Leaving out all pictures, transcribe exactly the lines between the line with "Click the backgroundColor '#0D9FFB' value" and the last line of the records below, both included.
───
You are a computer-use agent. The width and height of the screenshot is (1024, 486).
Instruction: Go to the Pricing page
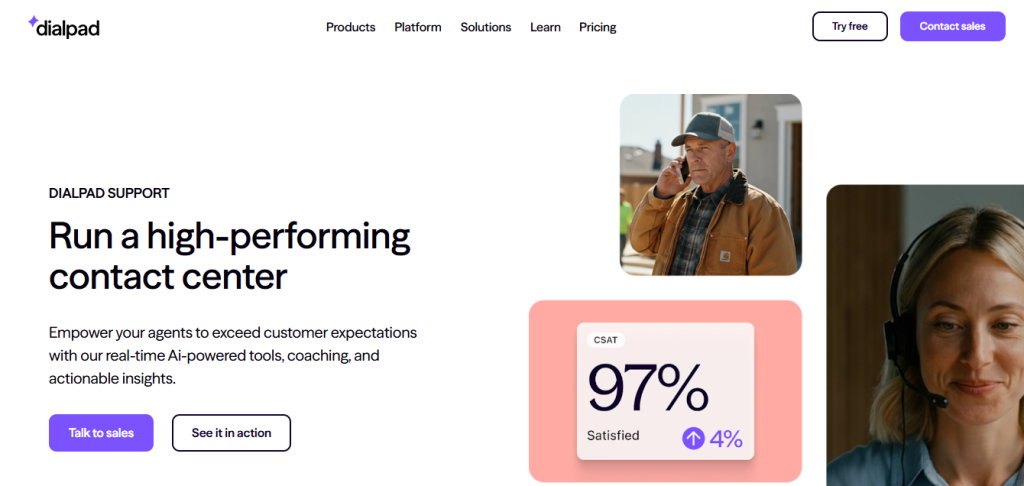[x=598, y=27]
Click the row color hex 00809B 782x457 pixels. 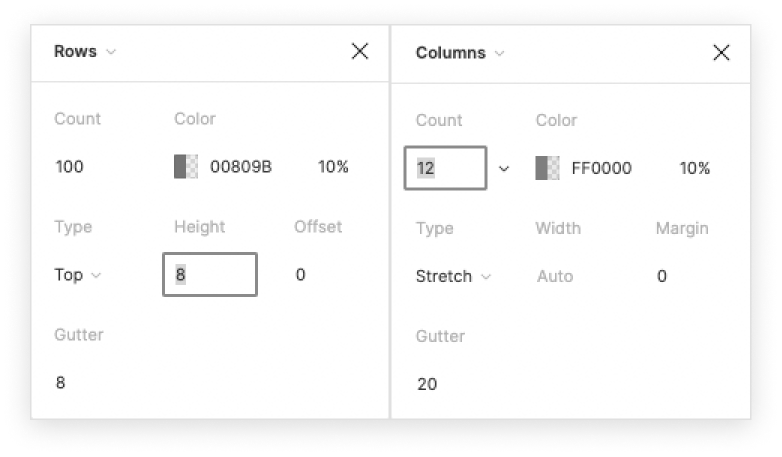[x=241, y=167]
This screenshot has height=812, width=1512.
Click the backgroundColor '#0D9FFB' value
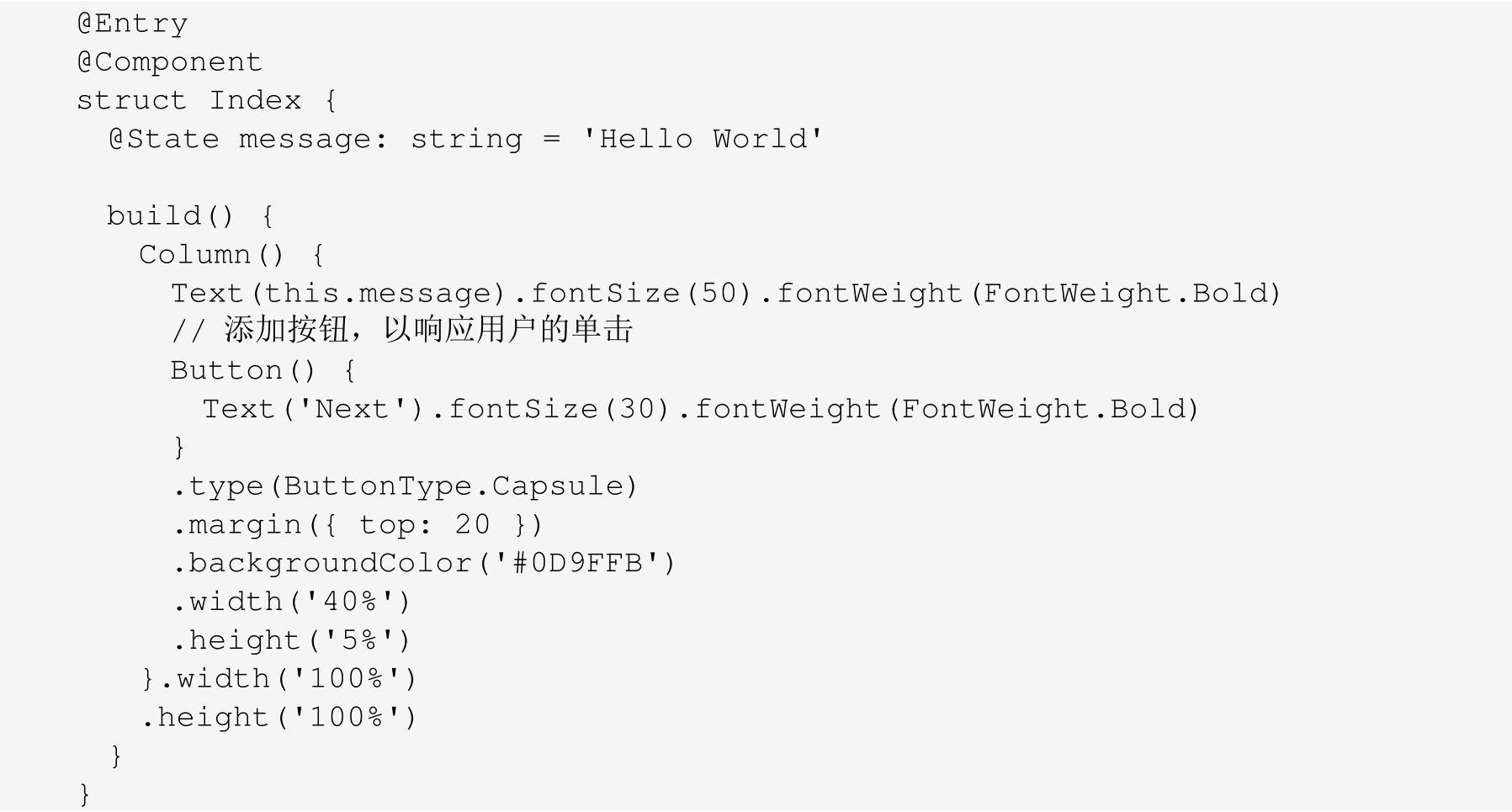click(577, 564)
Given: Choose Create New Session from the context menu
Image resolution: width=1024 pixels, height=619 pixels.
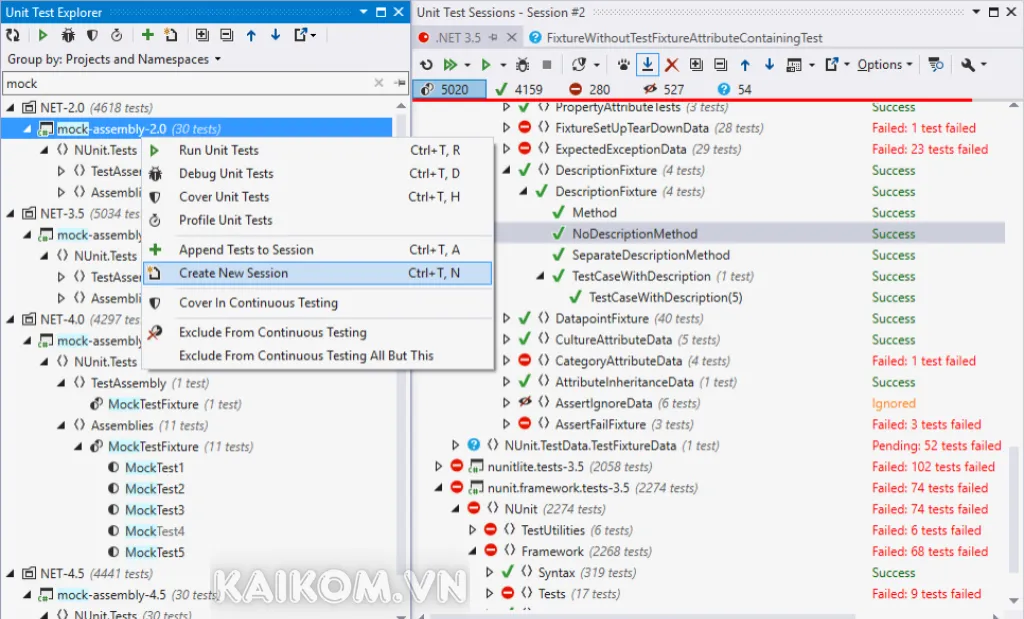Looking at the screenshot, I should tap(235, 272).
───
§ **Exercise response**:
Click the backgroundColor '#0D9FFB' value
click(577, 564)
Given: Choose Create New Session from the context menu
Image resolution: width=1024 pixels, height=619 pixels.
Looking at the screenshot, I should tap(235, 272).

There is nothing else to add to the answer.